◆ **SUPPLIED INFORMATION**:
——————————

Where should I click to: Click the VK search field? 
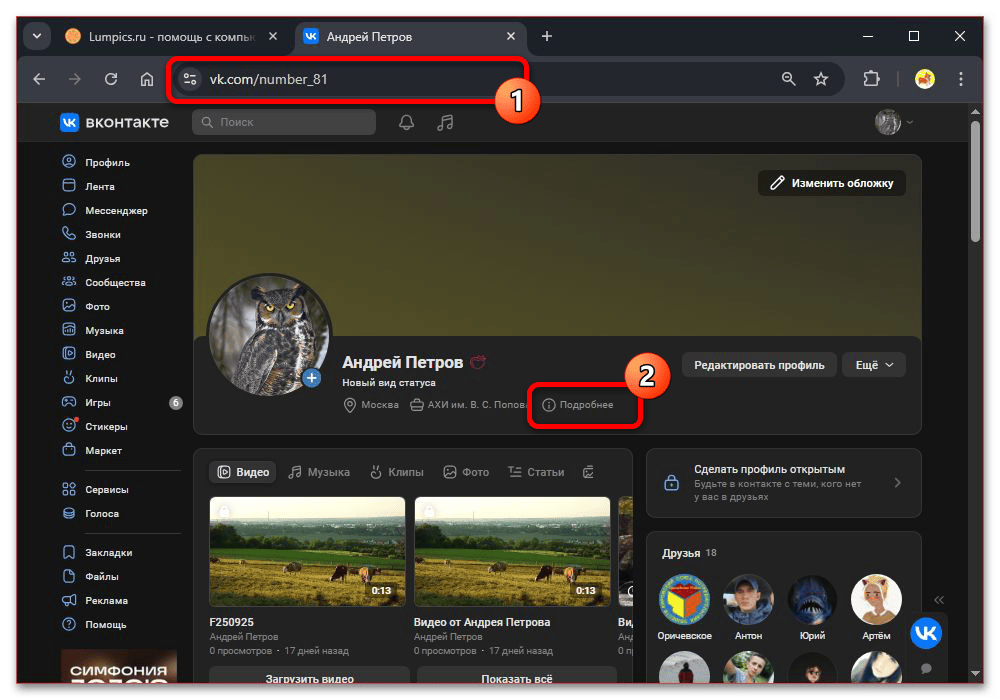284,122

——————————

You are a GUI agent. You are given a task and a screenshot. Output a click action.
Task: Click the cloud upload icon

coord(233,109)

——————————

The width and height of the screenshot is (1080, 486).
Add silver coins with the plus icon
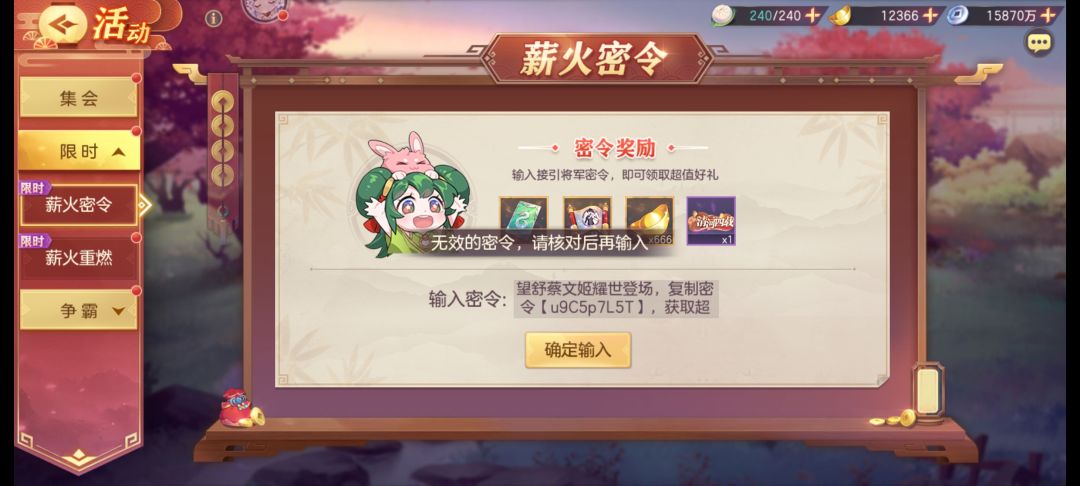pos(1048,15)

——————————

How many lines of the data include the word "screenshot"? Reply with the number and nothing else.

2